Kubernetes SecurityContext Overview
To enforce policies on the pod level, we can use Kubernetes SecurityContext field in the pod specification. A security context is used to define different privilege and access level control settings for any Pod or Container running inside the Pod.
Here are some of the settings which can be configured as part of Kubernetes SecurityContext field:
- runAsUser to specify the UID with which each container will run
- runAsNonRoot flag that will simply prevent starting containers that run as UID 0 or root.
- runAsGroup The GID to run the entrypoint of the container process
- supplementalGroups specify the Group (GID) for the first process in each container
- fsGroup we can specify the Group (GID) for filesystem ownership and new files. This can be applied for entire Pod and not on each container.
- allowPrivilegeEscalation controls whether any process inside the container can gain more privilege to perform the respective task.
- readOnlyRootFilesystem will mount the container root file system inside the Pod as read-only by default
- capabilities controls the different capabilities which can be added using 'add' or disabled using 'drop' keyword for the container
- Seccomp: Filter a process's system calls.
- AppArmor: Use program profiles to restrict the capabilities of individual programs.

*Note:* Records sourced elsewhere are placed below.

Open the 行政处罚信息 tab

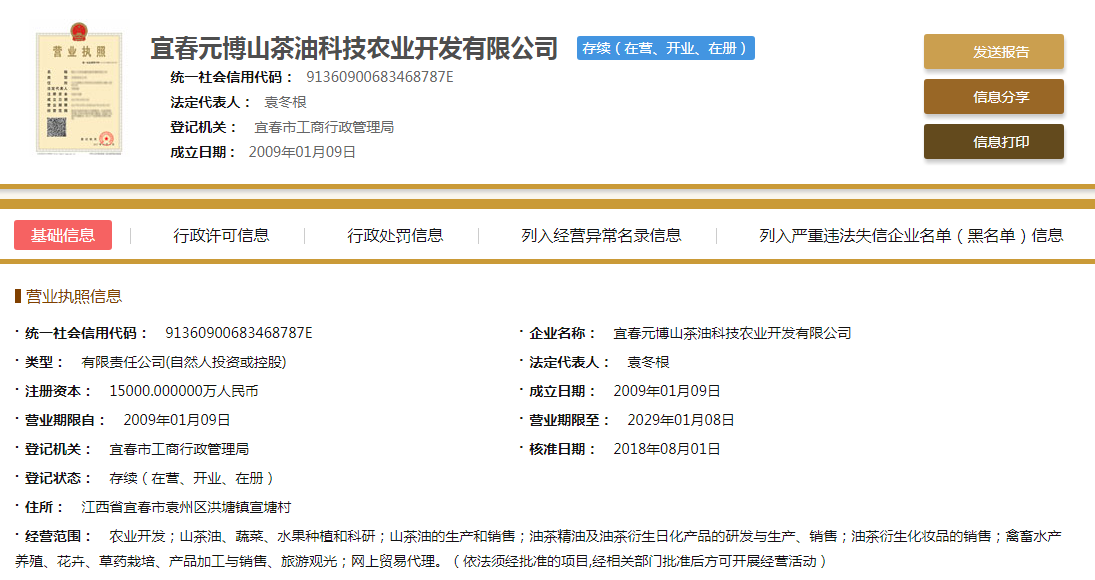(x=395, y=236)
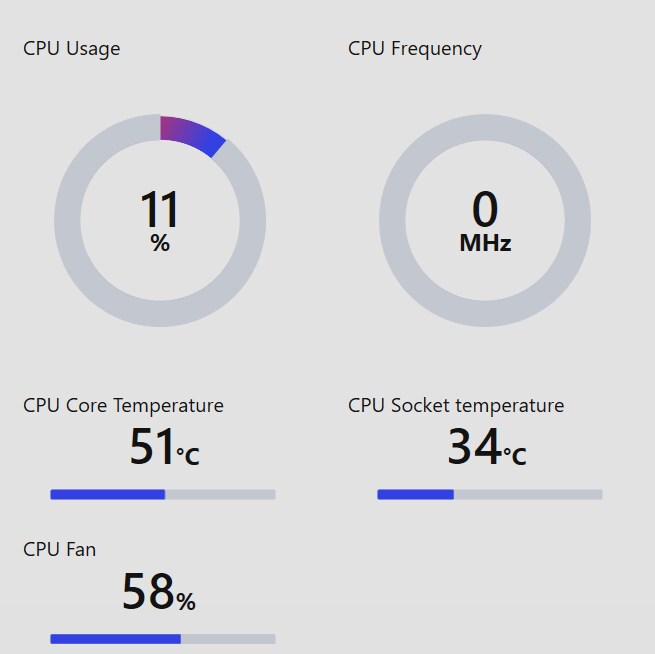The width and height of the screenshot is (655, 654).
Task: Click the MHz unit label
Action: point(485,243)
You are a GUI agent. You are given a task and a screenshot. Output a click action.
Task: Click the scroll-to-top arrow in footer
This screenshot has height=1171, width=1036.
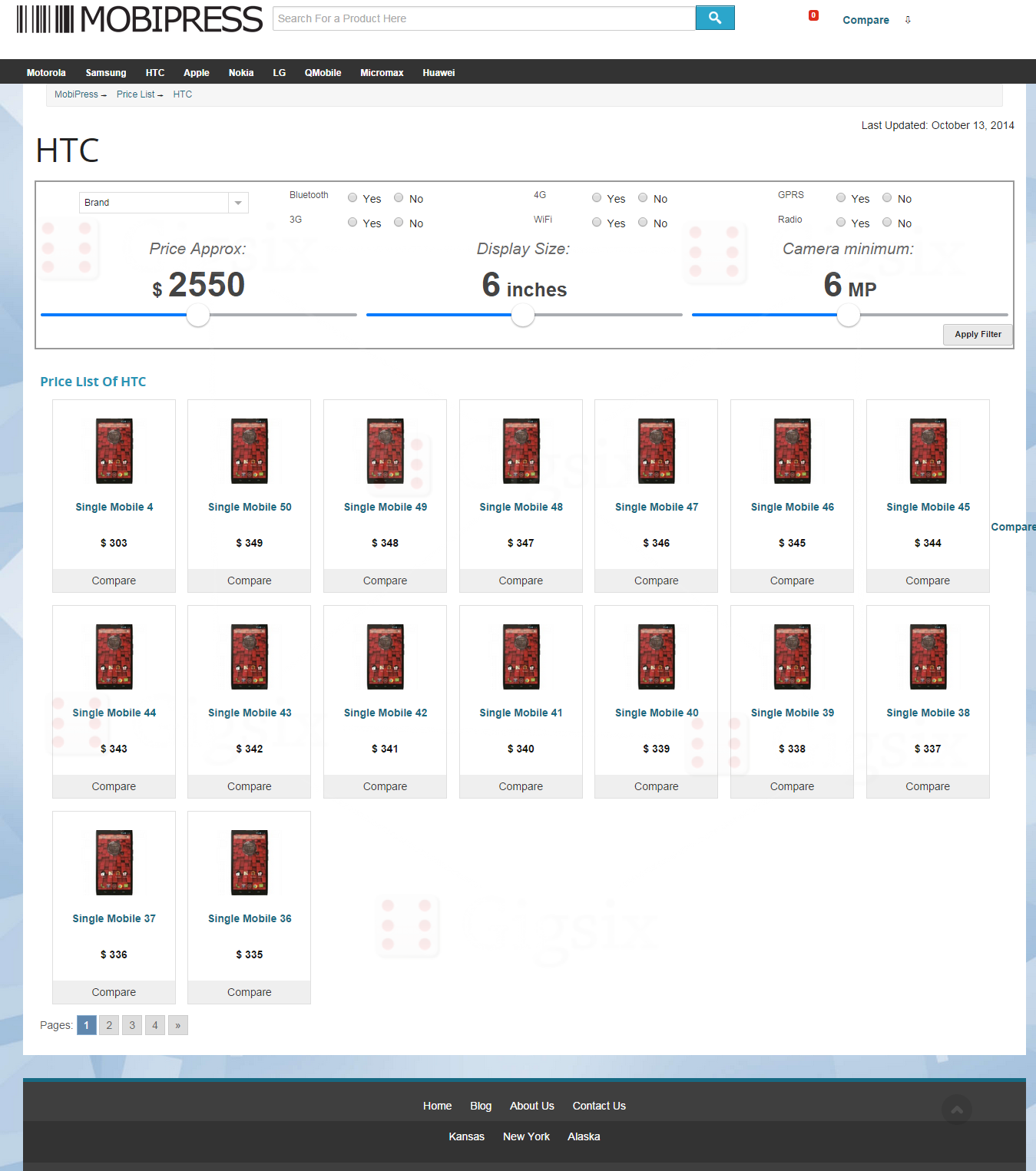[956, 1110]

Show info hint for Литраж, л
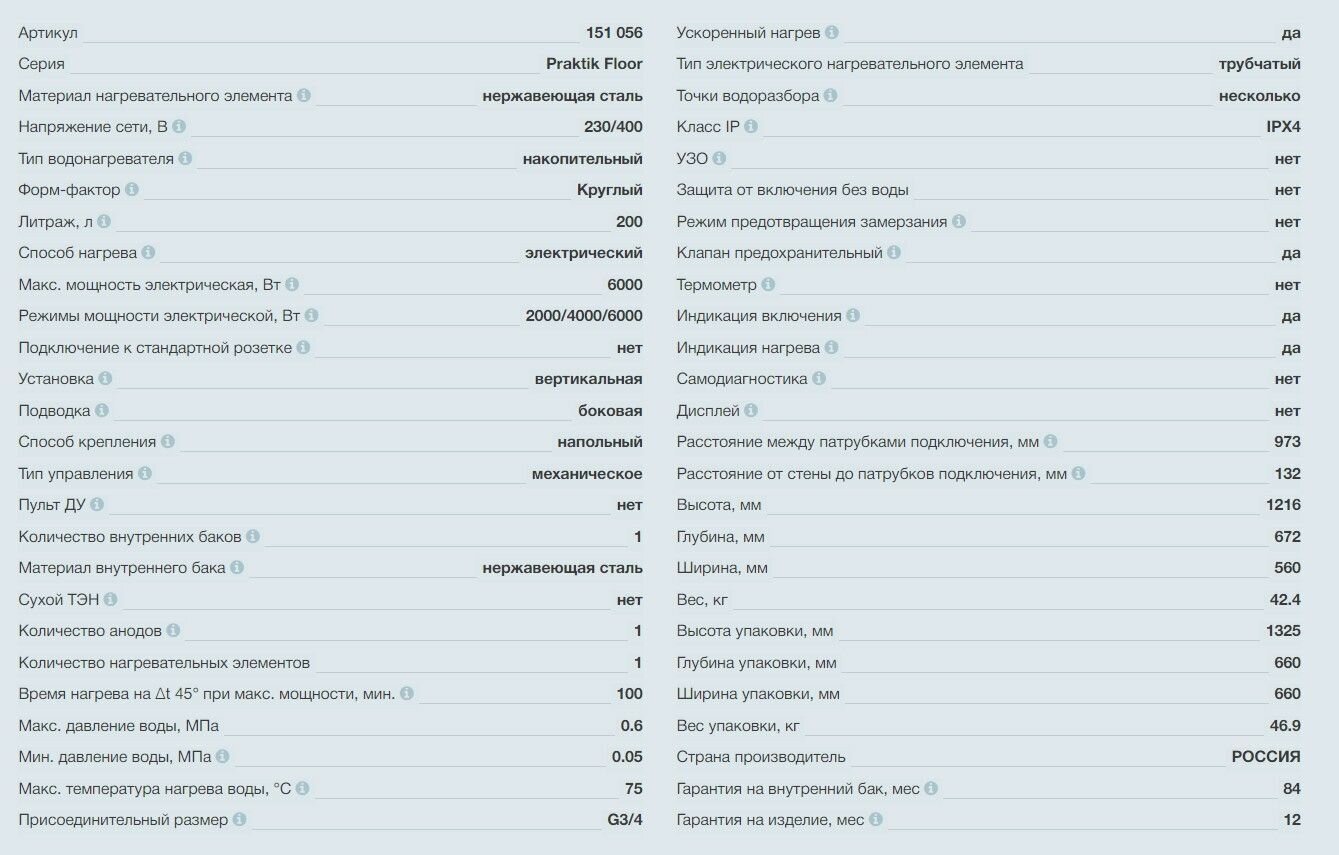pyautogui.click(x=104, y=222)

- Security Enhanced Linux (SELinux) Objects are assigned security labels.
Pre-requisites
Before you start with Kubernetes SecurityContext, you must consider below points:
- You have an up and running Kubernetes Cluster
- You will need a Pod Security Policy in place which will be used to provide different types of Kubernetes SecurityContext such as privileges, capabilities etc
Using runAsUser with Kubernetes SecurityContext
In this section we will explore the runAsUser field used with Kubernetes SecurityContext. The runAsUser
can be applied at Pod Level or at Container Level. Let me demonstrate both these examples
Example-1: Define runAsUser for entire Pod
In this section we have a multi container pod where we will define runAsUser parameter under Kubernetes SecurityContext for all the containers running inside the Pod.
apiVersion: v1
kind: Pod
metadata:
name: pod-as-user-guest
namespace: test1
spec:
securityContext:
runAsUser: 1025
containers:
- name: one
image: golinux-registry:8090/secure-context-img:latest
command: ["/bin/sleep", "999999"]
- name: two
image: golinux-registry:8090/secure-context-img:latest
command: ["/bin/sleep", "999999"]
We will create this Pod:
~]# kubectl create -f security-context-runasuser-1.yaml
pod/pod-as-user-guest created
Check the status of the Pod, so both our containers are in Running
state:
~]# kubectl get pods -n test1
NAME READY STATUS RESTARTS AGE
pod-as-user-guest 2/2 Running 0 4s
We can connect to both the containers and verify the default user:
~]# kubectl exec -it pod-as-user-guest -n test1 -c one -- id uid=1025(user2) gid=1025(user2) groups=1025(user2) ~]# kubectl exec -it pod-as-user-guest -n test1 -c two -- id uid=1025(user2) gid=1025(user2) groups=1025(user2)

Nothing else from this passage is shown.